I had a great time today at the EU Centre at RMIT, who held a celebration of 30 years of the ERASMUS Programme. This student mobility programme, financed by the EU, took me to Leiden, in the Netherlands in 1992. At the time it seemed to be just a fun way to enhance my under-graduate experience and get something interesting on my CV (that’s all it took in those days – we didn’t need 14 internships…).
However I’ve long been aware that it was much more than that. It was the beginning of wonder and joy at the new and different, of calculated risk-taking and a confidence about my ability to cope with almost anything. It was great to hear that story repeated by the others there, pretty much all of whom had the early experience of the programme that I did. Maybe we didn’t realise it at the time, but we were pioneers, the first of the Erasmus generation.
Through my au-pairing experience a few years before and the Erasmus time in Leiden, I learned about problem-solving, resilience, adaptability, flexibility, empathy and getting a different perspective. These are the kind of skills that are going to be at the heart of the jobs of the future – those particularly human attributes that are more difficult for machines to replicate. So programmes like Erasmus are setting our young people up for the future.
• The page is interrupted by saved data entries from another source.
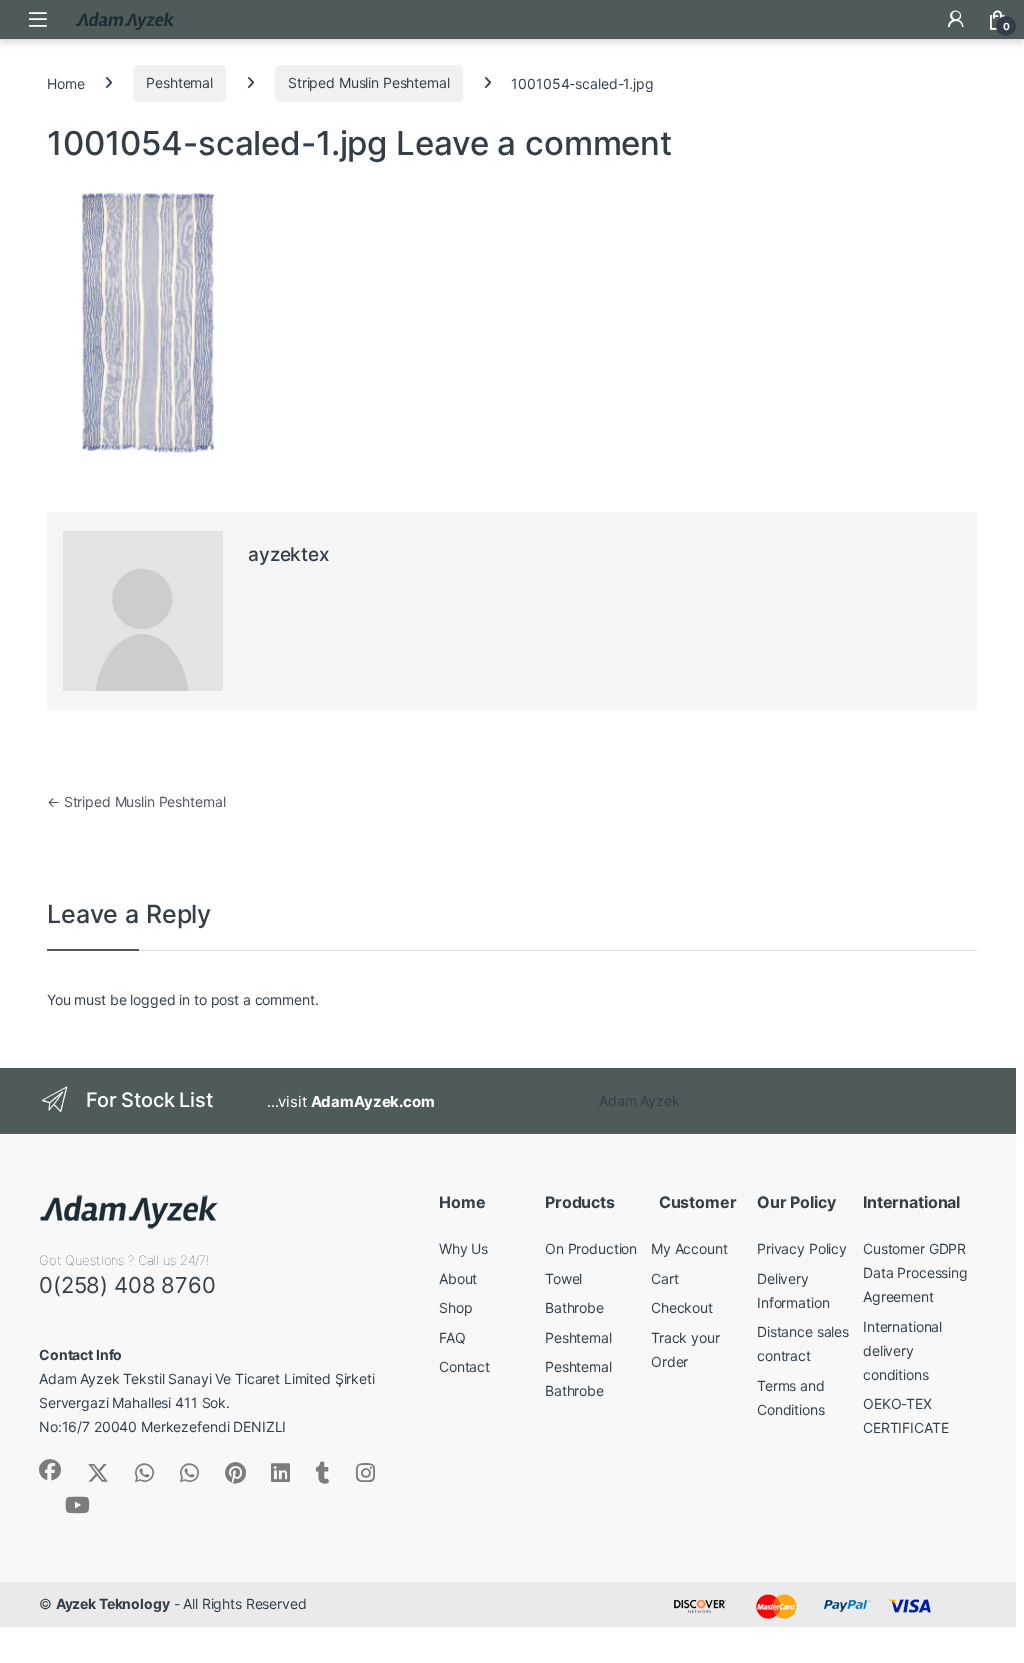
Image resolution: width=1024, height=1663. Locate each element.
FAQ (452, 1337)
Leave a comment (534, 143)
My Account (689, 1248)
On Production (591, 1248)
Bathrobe (574, 1307)
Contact (464, 1366)
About (458, 1278)
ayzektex (288, 554)
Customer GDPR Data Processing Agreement (915, 1272)
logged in (160, 999)
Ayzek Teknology (113, 1603)
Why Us (463, 1248)
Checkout (682, 1307)
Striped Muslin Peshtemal (369, 82)
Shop (455, 1307)
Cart (664, 1278)
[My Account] (956, 19)
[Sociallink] (50, 1470)
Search (914, 19)
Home (65, 82)
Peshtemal (179, 82)
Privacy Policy (802, 1248)
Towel (563, 1278)
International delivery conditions (902, 1350)
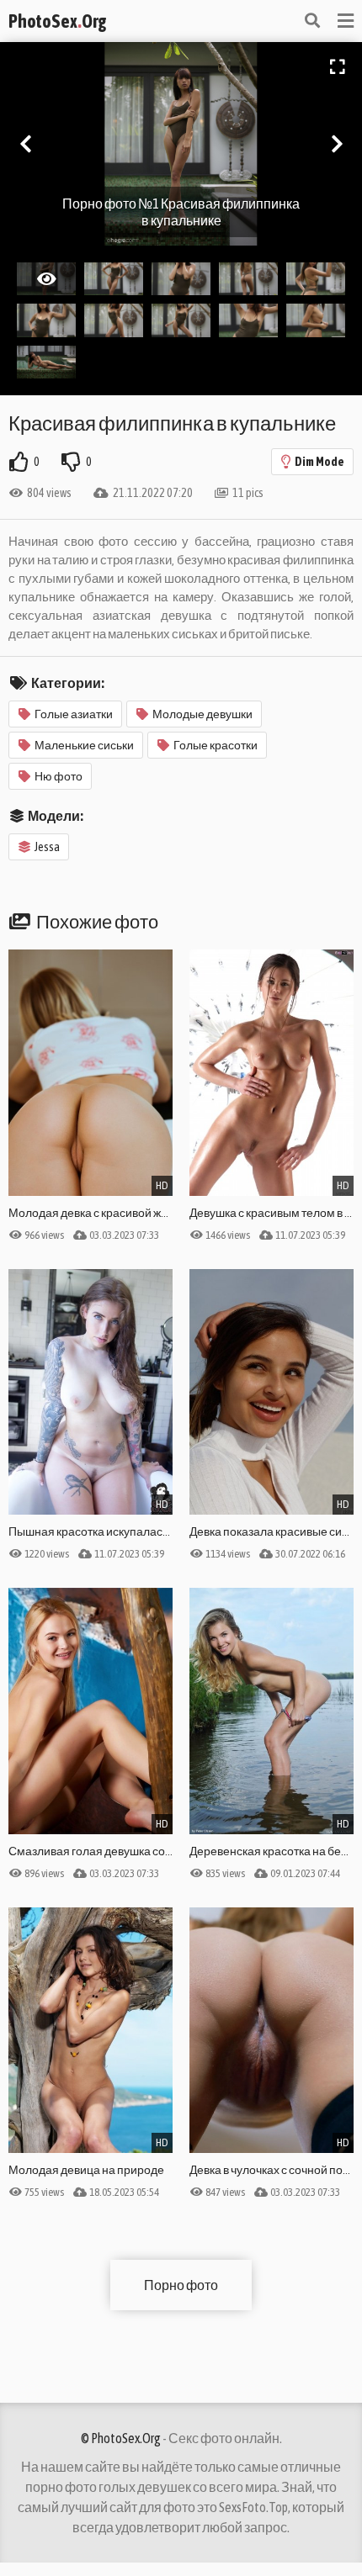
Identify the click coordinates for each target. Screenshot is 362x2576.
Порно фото (181, 2285)
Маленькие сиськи (84, 745)
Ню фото (59, 776)
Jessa (47, 847)
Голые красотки (215, 745)
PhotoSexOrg (57, 21)
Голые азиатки (74, 714)
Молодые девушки (202, 714)
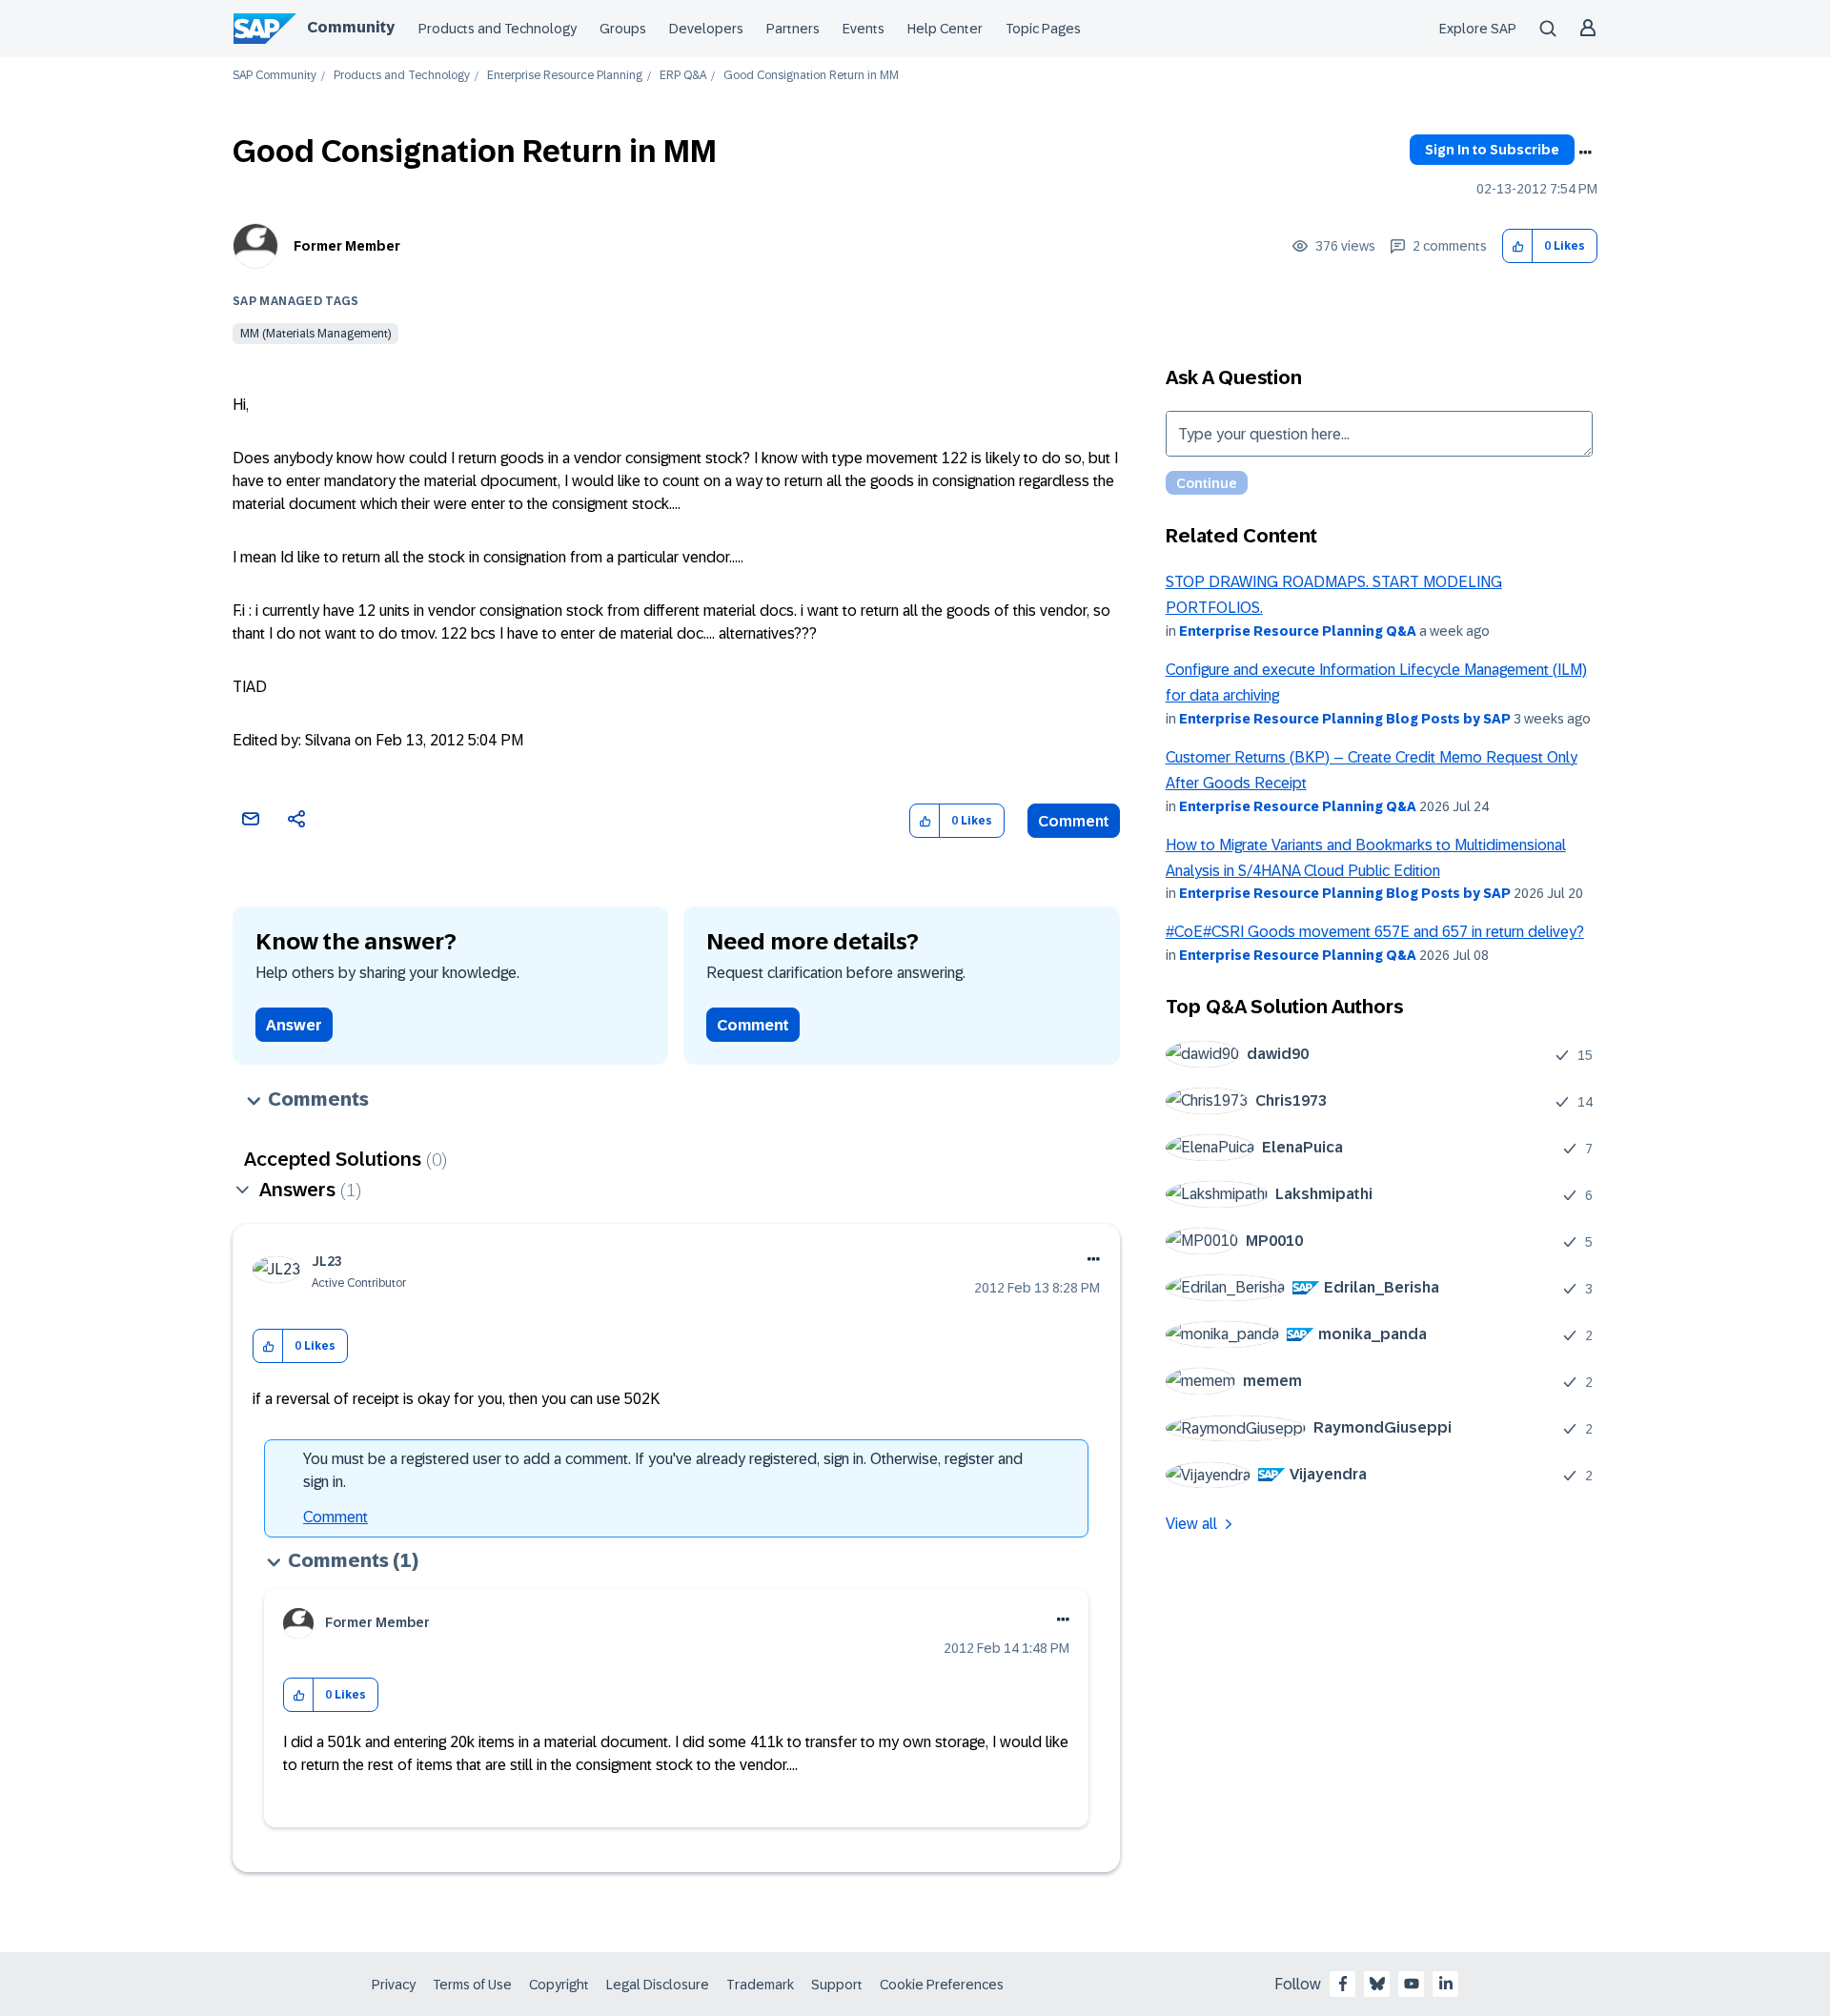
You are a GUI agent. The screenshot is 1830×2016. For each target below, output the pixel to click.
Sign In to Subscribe (1492, 149)
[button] (1518, 246)
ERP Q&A (683, 76)
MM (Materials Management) (315, 333)
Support (837, 1984)
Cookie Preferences (942, 1984)
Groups (623, 28)
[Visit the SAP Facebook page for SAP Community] (1343, 1983)
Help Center (945, 28)
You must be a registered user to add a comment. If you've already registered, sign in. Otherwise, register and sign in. (663, 1470)
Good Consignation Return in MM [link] (811, 76)
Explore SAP (1477, 28)
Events (863, 28)
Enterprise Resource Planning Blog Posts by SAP (1345, 718)
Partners (793, 28)
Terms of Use (472, 1984)
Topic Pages (1043, 28)
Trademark (760, 1984)
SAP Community (274, 76)
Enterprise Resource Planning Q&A (1297, 631)
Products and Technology (497, 28)
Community (351, 27)
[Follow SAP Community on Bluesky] (1377, 1983)
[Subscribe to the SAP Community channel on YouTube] (1411, 1983)
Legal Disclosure (657, 1984)
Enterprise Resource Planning (564, 76)
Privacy (394, 1984)
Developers (706, 28)
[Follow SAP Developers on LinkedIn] (1446, 1983)
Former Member (347, 246)
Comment (1073, 821)
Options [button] (1585, 152)
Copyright (559, 1984)
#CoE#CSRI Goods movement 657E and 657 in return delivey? (1375, 932)
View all (1191, 1524)
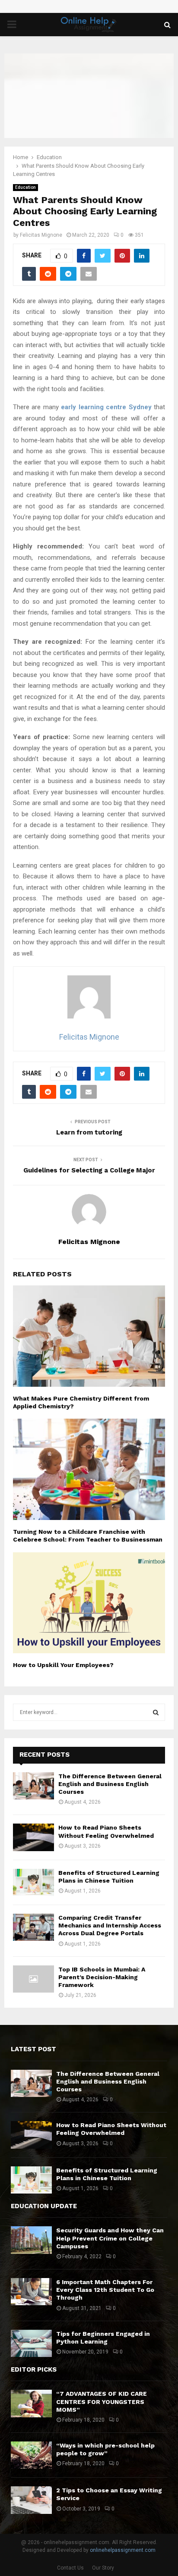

(If you want to get a feel for what I’m talking about, I’ll tell you what I told the assembled room today – watch L’Auberge Espagnole!)
I feel such a sense of loss for the young people that will find it harder to experience what I did all those years ago. It won’t be impossible, of course – my grandmother lived in France for 18 months in the 1930s. But it won’t be as easy and it won’t be as accessible to young people from low-income families. And that’s a shame.
The photo is of Leiden, the town where I spent my Erasmus semester.